The Constitution Takes a Beating.

by Pitt Griffin on November 9, 2013 · 0 comments

in Constitution, Politics

“Liberty may be endangered by the abuses of liberty as well as by the abuses of power.” – James Madison.

Ask yourself this – what is the purpose of the Constitution? The answer is, of course, to provide a government that respects the rights of the citizens. And that is key.

It may well be too late.

Sensible – but maybe unattainable.

The Constitution talks of individual liberties and states’ rights. And it enumerates the responsibilities of the three branches of the federal government. Nowhere is there anything about the right of corporations to control the political process.

Libertarians have enabled this control by conflating the interests of the local farmer who wants to sell raw milk, with the interests of industrial dairies. And by arguing that the law court, not regulation, is the proper redress against bad actors. That is naive.

Consider the difference between the small dairy and industrial milk. The local farmer is part of the community. If he sells a contaminated product, he risks the real possibility of losing his business. A lawsuit is an existential threat.

What about the milk cartel? Selling a tainted product is a possibility dealt with in a business plan. Losing a lawsuit is a cost of doing business. The companies’ bean counters may well decide that it is cheaper to do the wrong thing and make restitution, than go to the expense of doing the right thing.

JP Morgan Chase is on the verge of agreeing to a $13 billion settlement to settle criminal charges. But in 2012 they made a profit of over $21 billion. The Board was so disappointed in CEO Jamie Dimon that they slashed his pay to “a-hard-to-live-on” $11 million. And nobody is going to jail.

What protects the individual from big business? The answer is regulation and oversight. So why is that such a hard sell in Congress? Do not elected representatives have their constituents’ interests at heart? Hardly. They are beholden to their paymasters – corporations and the rich – who are enabled in their purchase of lawmakers’ fealty by a Supreme Court that has stripped away almost all restrictions on political money.

James Madison - Father of the Constitution - would think today's Supreme Court is crazy.

James Madison – Father of the Constitution – would think today’s Supreme Court is crazy.

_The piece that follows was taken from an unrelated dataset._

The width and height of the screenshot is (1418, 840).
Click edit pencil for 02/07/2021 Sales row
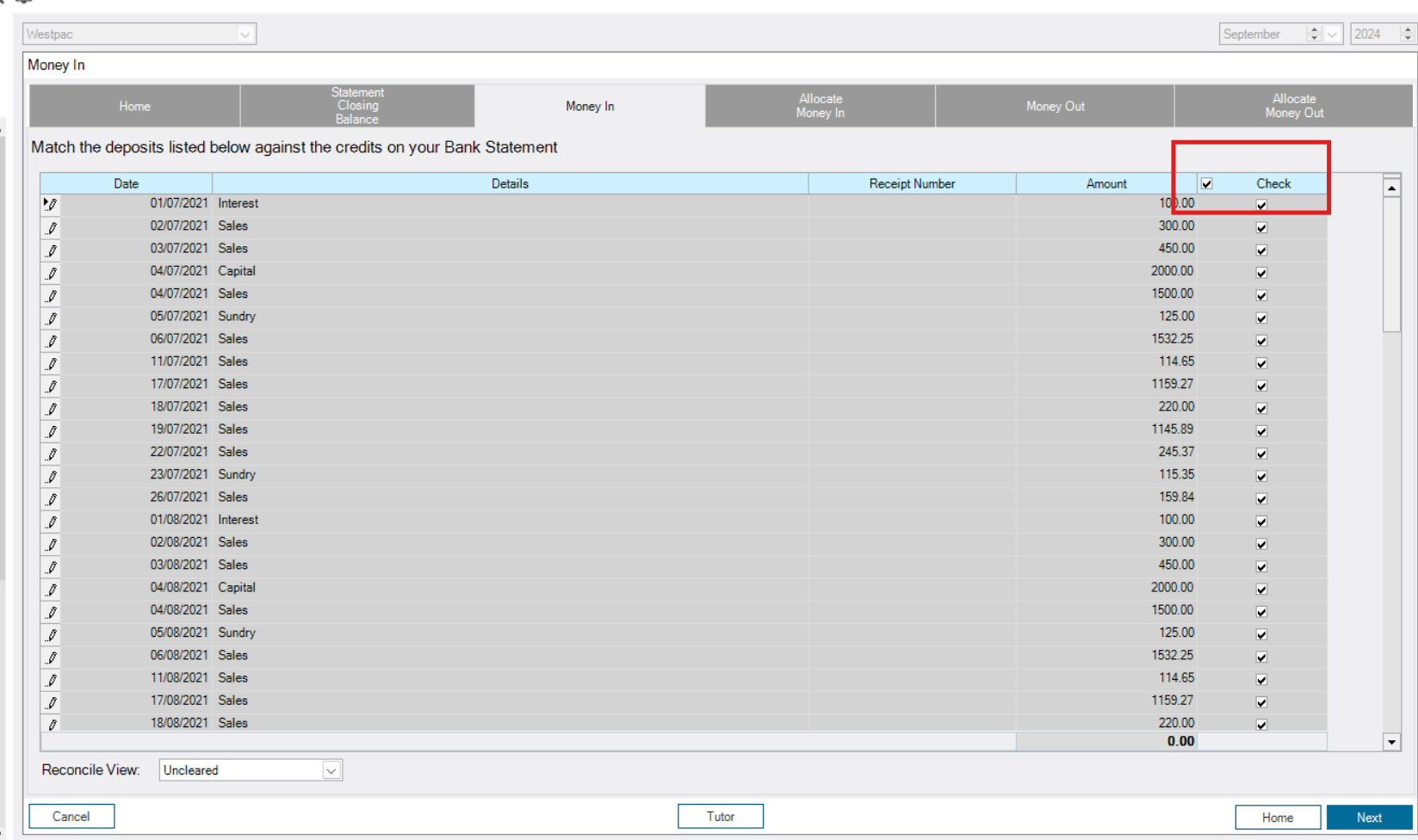coord(52,228)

James Madison would be astonished by this legally sanctioned plutocratic power grab; at how his Constitution came to be used as cover for corporate control of the political process. He would have looked at Justice Scalia – and the other sanctimonious, “textualist” prigs – as servile opportunists, wilfully ignoring the original intent of the founders.

Ultimately, voters decide elections. And corporate cash can buy all kinds of advertising; found a smorgasbord of “think” tanks; and start a slew of “populist” movements – all to convince the voter to vote the “right” way.

Facts are rarely used. Better are simplistic appeals to patriotism, fear, God, values, freedom, gun rights and an amorphous dread that the “other” is taking over. The electorate needs only to convinced that thinkg will be all right if they can just “get their country back”.

Most effective is the demonization of the one institution that should have the people’s back – the government. The very government that was created by the Constitution that all these patriots supposedly revere.